While all this should sound like music to New Delhi’s ears, it should also be noted that the US maintains complex ties with China and Pakistan, two states of great concern to India’s security. Consequently, India cannot bring itself to trust the United States more, and has approached any process of bringing it in line with US procedure, be it the CISMOA (Communication Interoperability and Security Memorandum of Agreement), the LSA (Logistics Support Agreement), or export protocols and end-user licensing for the nuclear deal with great caution. This reluctance has taken cover behind the Indian rhetoric of non-alignment and strategic autonomy.

While India’s motives are understandable, the fact remains that South Block’s policies are increasingly being perceived by Foggy Bottom as hunting with the foxes and running with the hounds, or, in Indian parlance, dhobi ka kutta, na ghar ka na ghat ka. This, in turn, hinders any meaningful relationship that may develop between India and the US, frustrating politicians on both sides and giving naysayers more ammunition. One also wonders what New Delhi’s strategic elite expect from Washington, because right now, it sounds like they want something for nothing. Race Course Road so far seems to pretend that it is doing the US a favour by pushing through with economic reforms, purchasing American military hardware, cooperating with the United States and the international community in matters of civilian nuclear trade, and participating in various global commons initiatives.
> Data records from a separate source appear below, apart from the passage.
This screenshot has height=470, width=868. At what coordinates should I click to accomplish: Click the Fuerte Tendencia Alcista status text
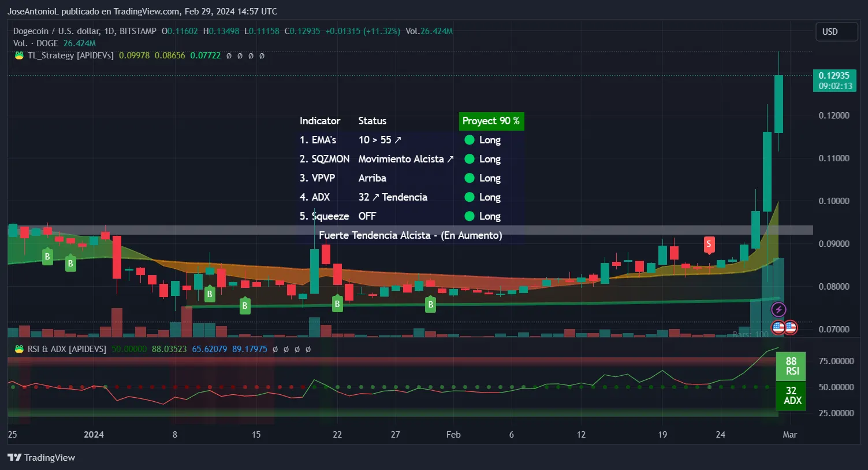click(410, 235)
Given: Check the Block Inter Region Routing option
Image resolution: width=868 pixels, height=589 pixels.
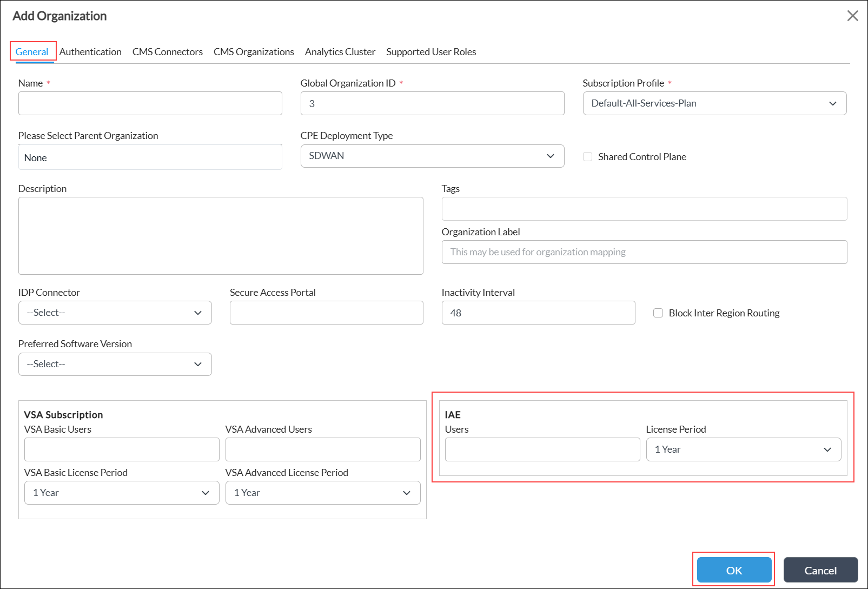Looking at the screenshot, I should [x=658, y=313].
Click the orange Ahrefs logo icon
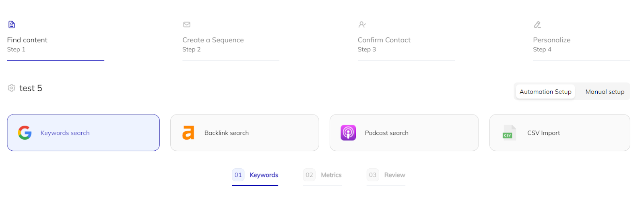644x199 pixels. tap(188, 133)
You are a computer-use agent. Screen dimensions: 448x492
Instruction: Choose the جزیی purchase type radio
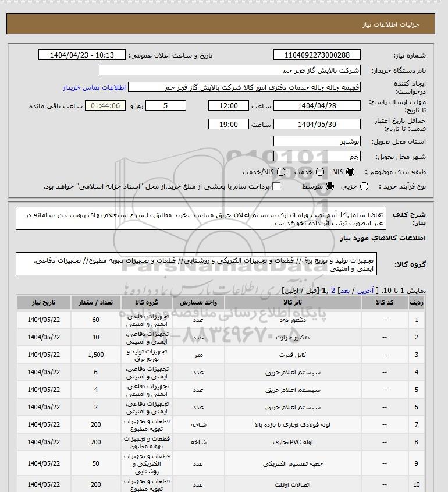click(x=364, y=186)
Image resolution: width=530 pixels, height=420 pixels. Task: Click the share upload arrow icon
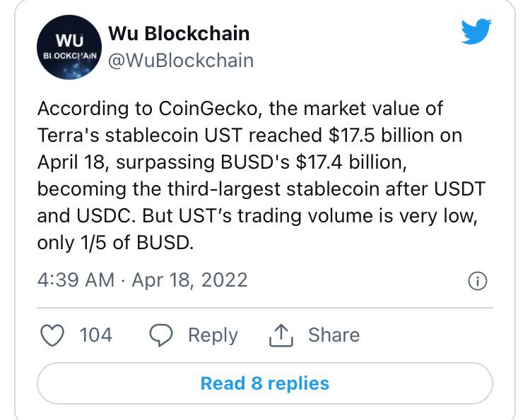click(281, 335)
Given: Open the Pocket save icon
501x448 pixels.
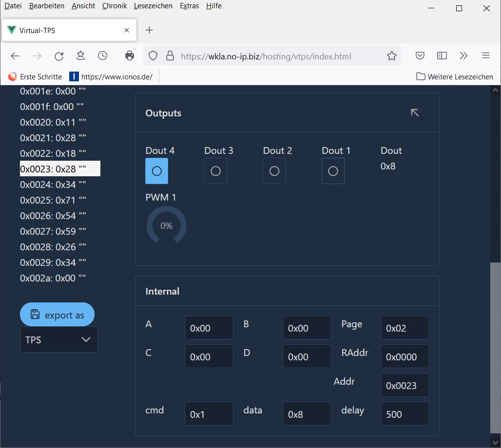Looking at the screenshot, I should tap(420, 56).
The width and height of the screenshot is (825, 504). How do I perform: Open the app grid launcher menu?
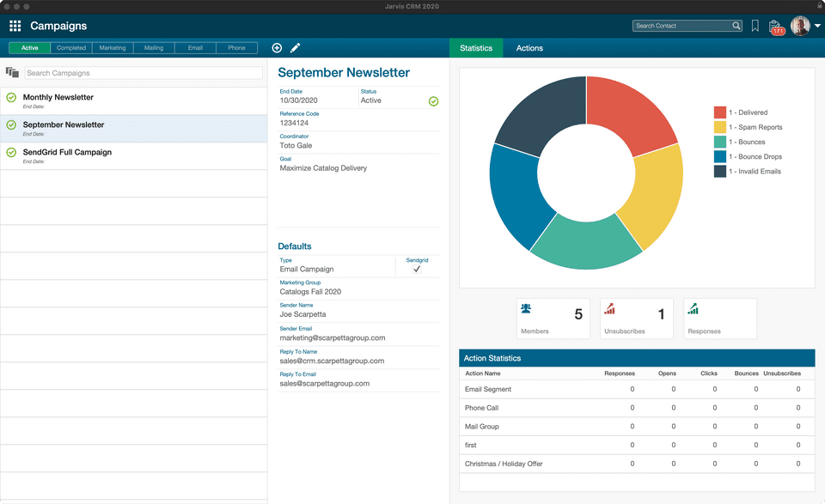15,26
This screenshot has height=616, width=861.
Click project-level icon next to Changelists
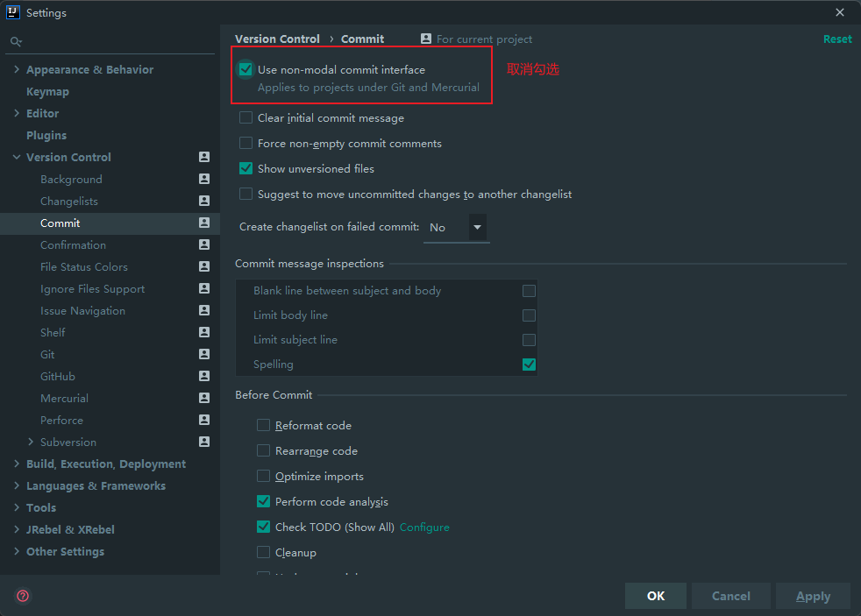pyautogui.click(x=204, y=201)
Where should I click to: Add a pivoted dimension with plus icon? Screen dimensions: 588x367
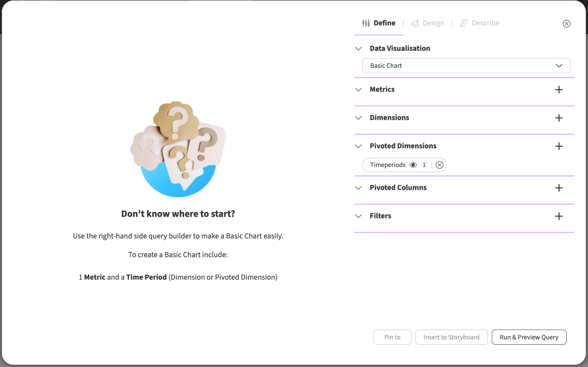click(x=559, y=146)
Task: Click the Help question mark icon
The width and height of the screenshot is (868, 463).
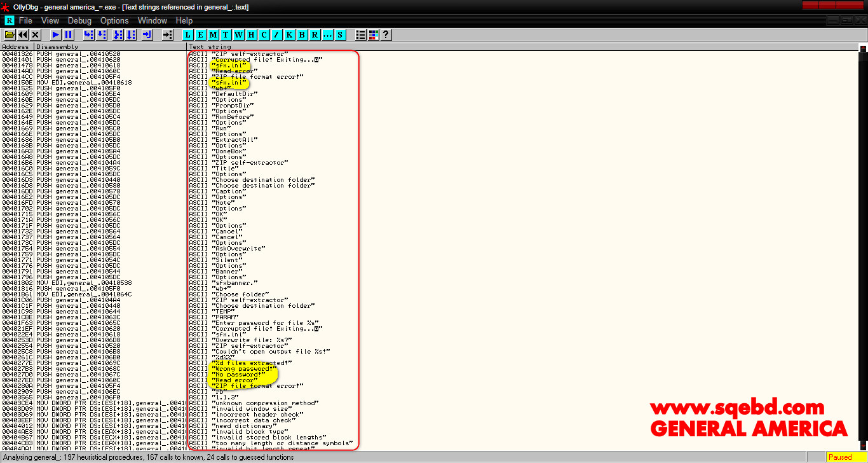Action: pyautogui.click(x=386, y=34)
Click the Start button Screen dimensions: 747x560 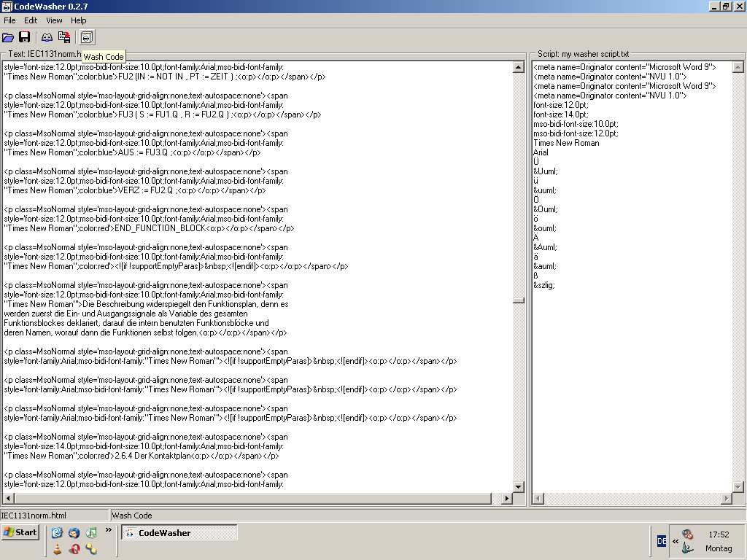20,532
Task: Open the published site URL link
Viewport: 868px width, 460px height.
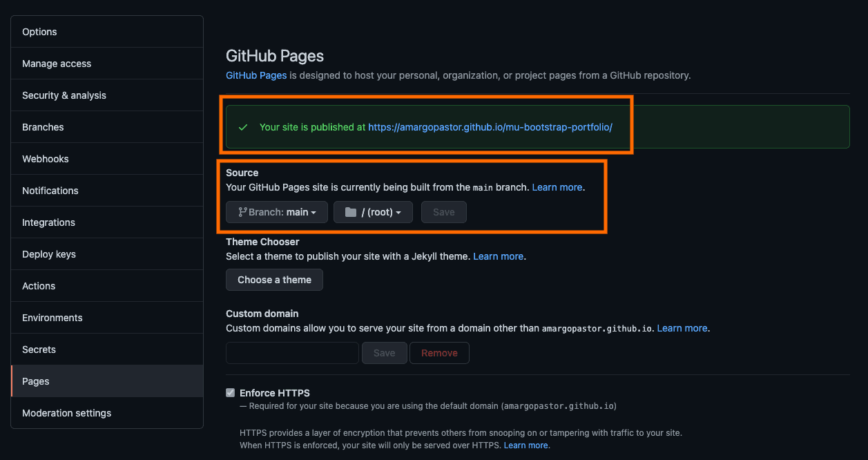Action: click(490, 127)
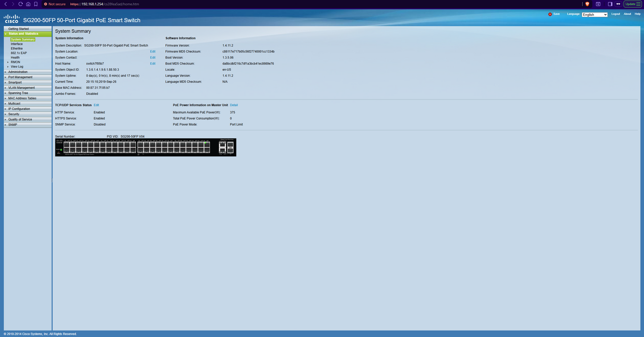Toggle the browser sidebar panel icon
The width and height of the screenshot is (644, 337).
tap(610, 4)
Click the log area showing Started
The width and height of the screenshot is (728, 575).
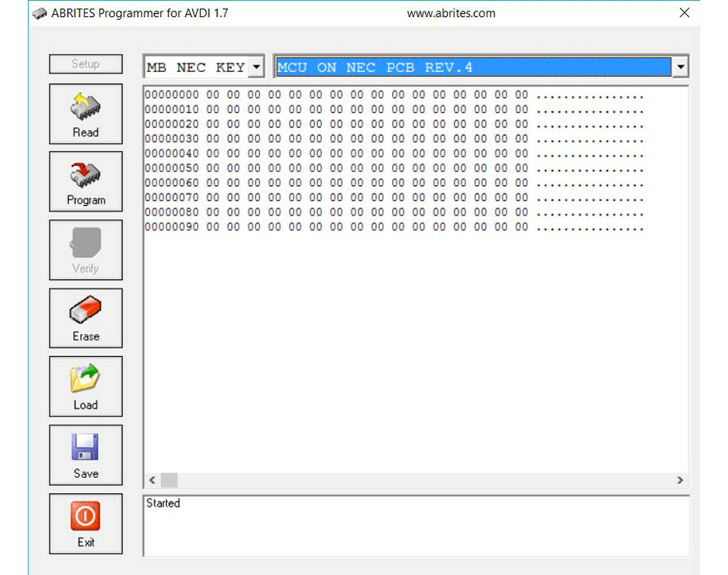click(x=415, y=524)
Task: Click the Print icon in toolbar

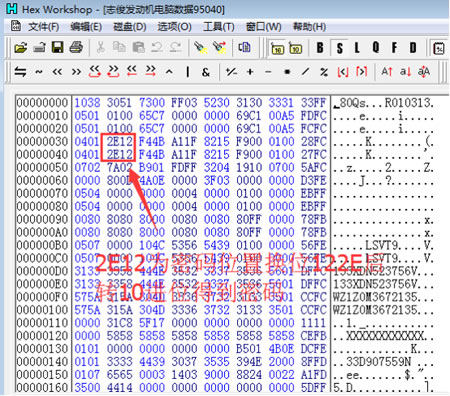Action: click(x=76, y=48)
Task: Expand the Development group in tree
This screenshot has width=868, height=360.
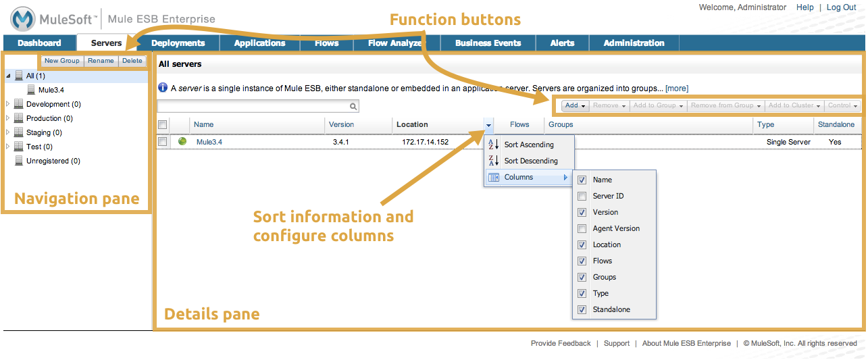Action: (x=8, y=104)
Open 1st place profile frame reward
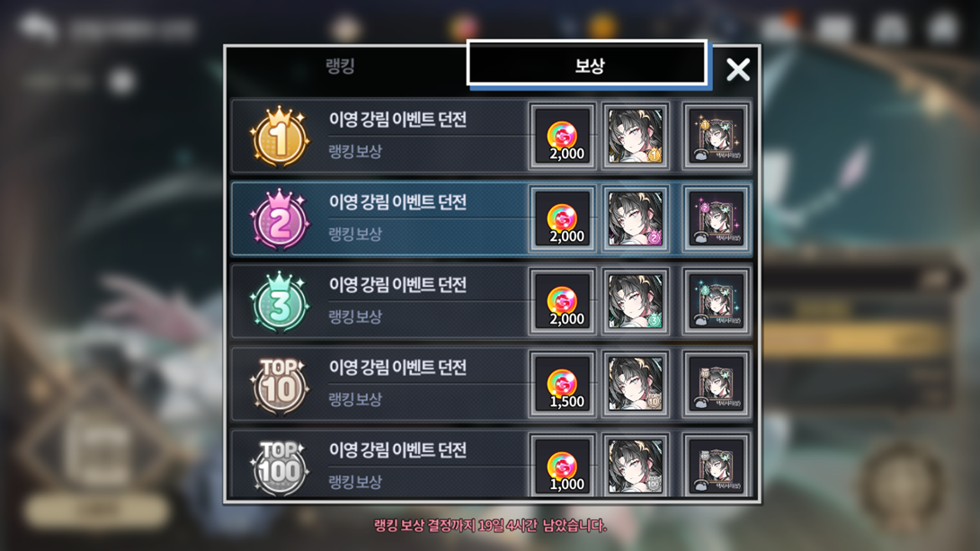The image size is (980, 551). (x=717, y=137)
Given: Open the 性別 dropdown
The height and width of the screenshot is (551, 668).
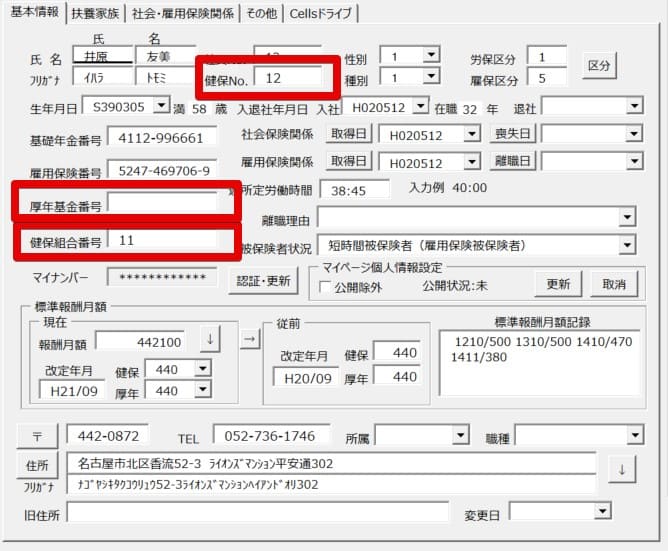Looking at the screenshot, I should (431, 55).
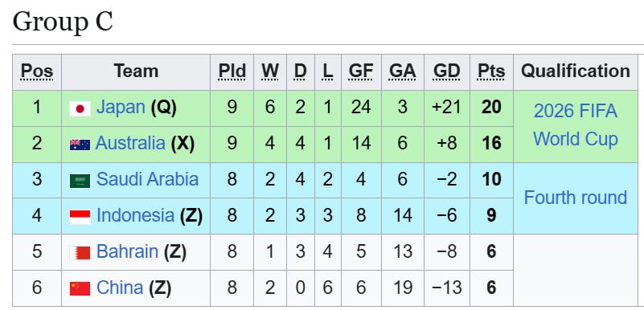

Yet when denied these same opportunities, New Delhi screams bloody murder.

Questions of strategic wisdom aside, a key question Indian planners need to ask themselves is whether a “non-aligned” strategy is even possible in the new Cold War. During the first Cold War, India received assistance from blocs. Bokaro and Bhilai built India, the PL-480 and US economic aid sustained India, and MiGs, T-55s, and Jaguars defended India. Can this equation be duplicated with China? First, India is no longer in need of such primary aid; secondly, China is incapable of providing the high technology items and investment that India seeks from the United States, Europe, Israel, and Russia; third, defence cooperation with China is highly unlikely given the outstanding issues between India and China and the former’s defence posture.

South Bock reiterates at every opportunity that it perceives no threat from China. In its defence, India has pursued negotiations with China with vigour. However, there is little to show on the ground. Maintaining a distance from the United States has brought India no rewards from China on border negotiations, no reduction of hindrance of India’s membership to elite international fora, or any slackening in the Beijing – Islamabad axis. The only development has been increased trade, which is skewed heavily in favour of China anyway. So why does New Delhi purse a policy that has shown such little dividends so far?

The problem with India’s balancing act between the US and China is that it is premised on an overly demanding view of the US and a mere hope with China. New Delhi’s exertions about good relations with Beijing sound increasingly hollow as border and airspace violations increase along the Line of Actual Control (the de facto border between the two Asian giants) and India augments its defences with longer ranged and more sophisticated missiles that are China-specific. As US Director of National Intelligence, James Clapper, testified before the US Senate Select Committee on Intelligence, “despite public protestations to the contrary, India is increasingly concerned with aggressive Chinese manoeuvres in region and its growing military muscle.”

Ultimately, US disinterestedness in Afghanistan, the Middle East, or Asia would be to India’s detriment in that it would leave the nation alone to deal with the repercussions of its policies. US relations with Pakistan are, to put it mildly, thoroughly tangled, and American polices in South Asia and Afghanistan have certainly given New Delhi headaches in the past. Yet the absence of a stabilising US presence could be worse, and India’s blushing bride routine when it comes to hard decisions is becoming tiresome. It is a common refrain among Indian strategic thinkers that the United States does not understand friendships, only alliances in which it has the upper hand. That may be true, but in times of crisis, friendships are not actionable – alliances are.